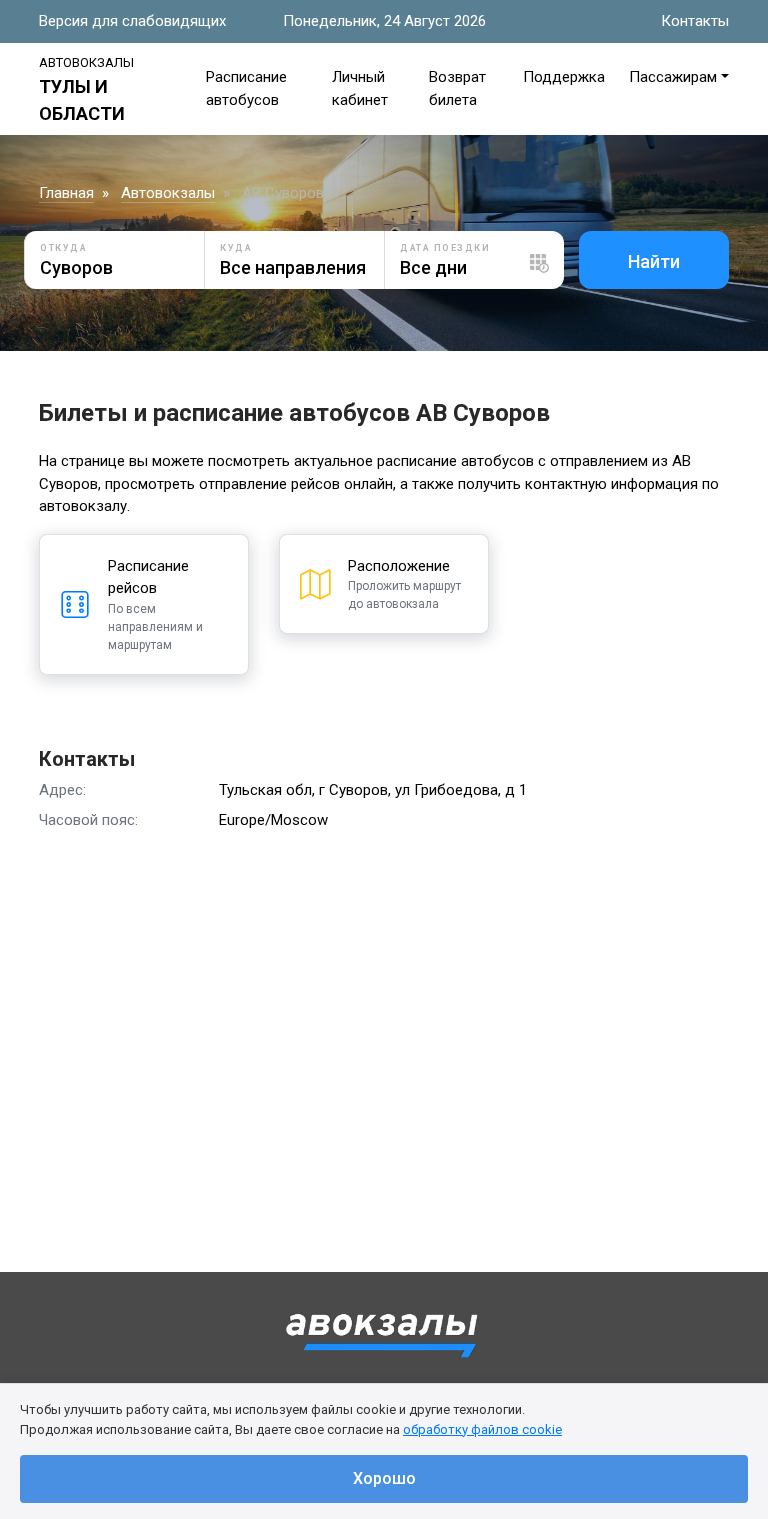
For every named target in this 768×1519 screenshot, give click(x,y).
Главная (66, 193)
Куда (236, 248)
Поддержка (564, 77)
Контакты (695, 21)
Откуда (63, 248)
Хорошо (384, 1478)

• What the exercise asks
Give back the full listing above word for word, and let no picture through.

• Task result
For every named target in this 768×1519 screenshot, give click(x,y).
Главная (66, 193)
Куда (236, 248)
Поддержка (564, 77)
Контакты (695, 21)
Откуда (63, 248)
Хорошо (384, 1478)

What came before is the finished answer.